Reproduce each of the rows below verbatim, omitting the pictures from your answer.
****
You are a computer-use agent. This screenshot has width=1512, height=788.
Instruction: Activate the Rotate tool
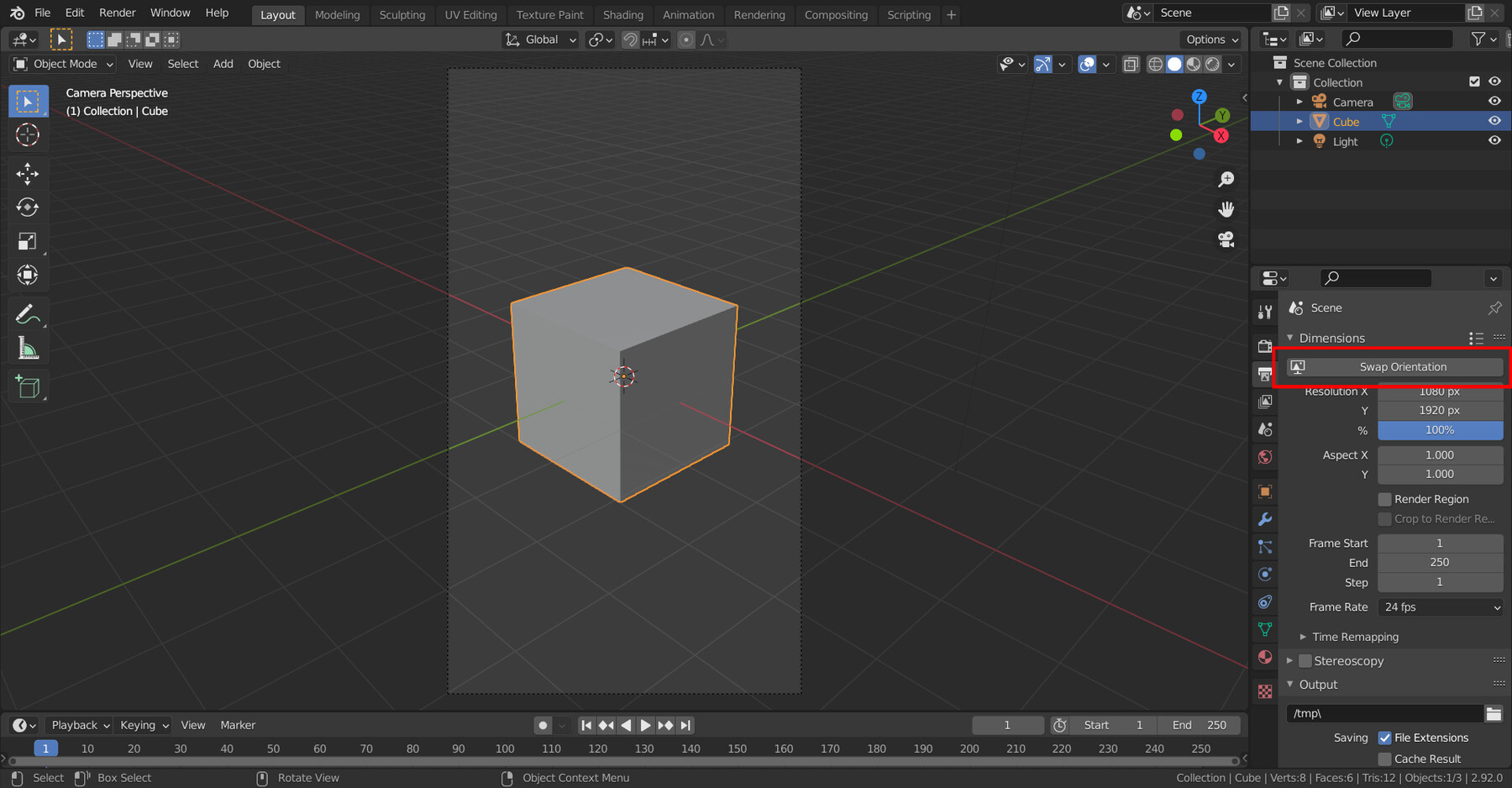(28, 208)
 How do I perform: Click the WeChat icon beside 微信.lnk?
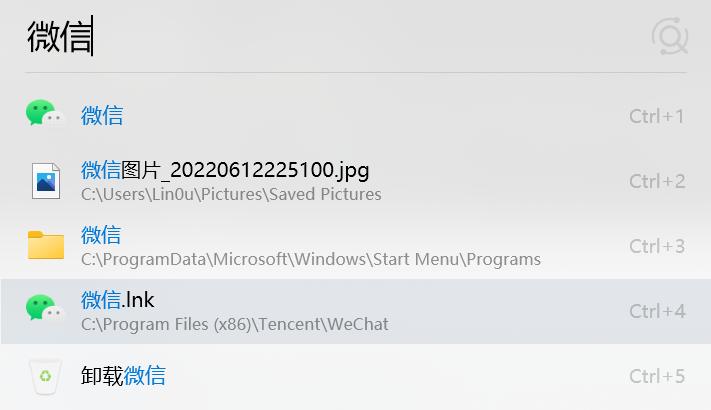[x=45, y=308]
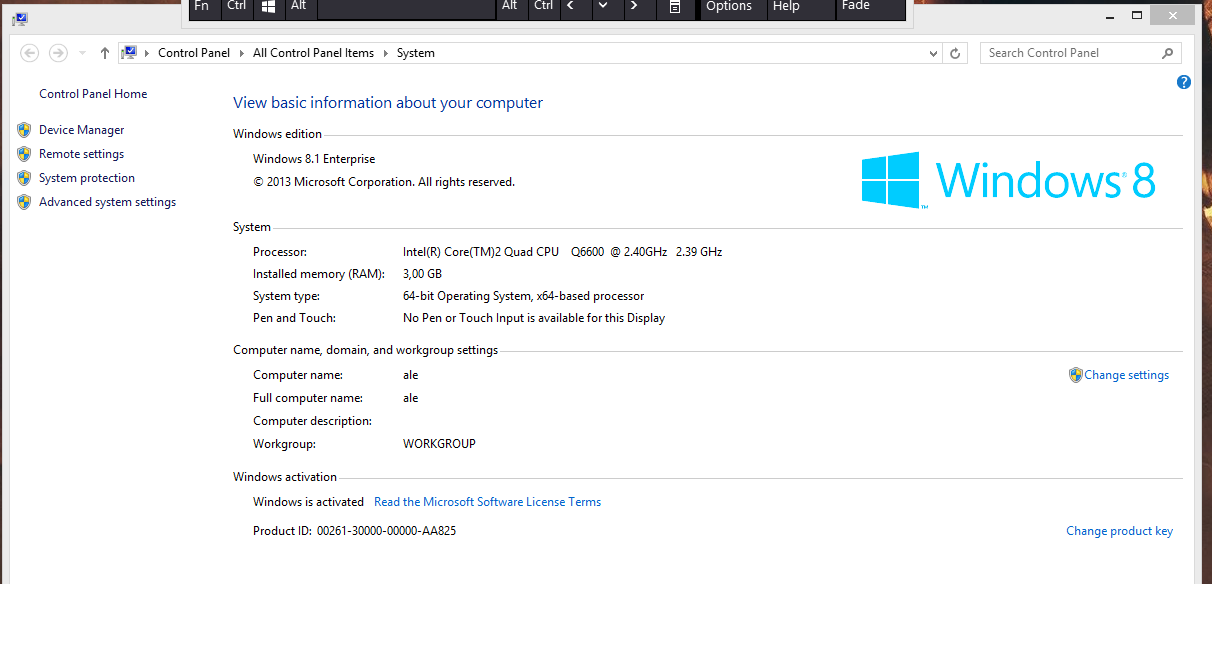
****
◆ **Result for this exercise**
You are a computer-use agent. This screenshot has width=1512, height=788.
Instruction: Activate the Rotate tool
(28, 208)
 How do I perform: Click the WeChat icon beside 微信.lnk?
[x=45, y=308]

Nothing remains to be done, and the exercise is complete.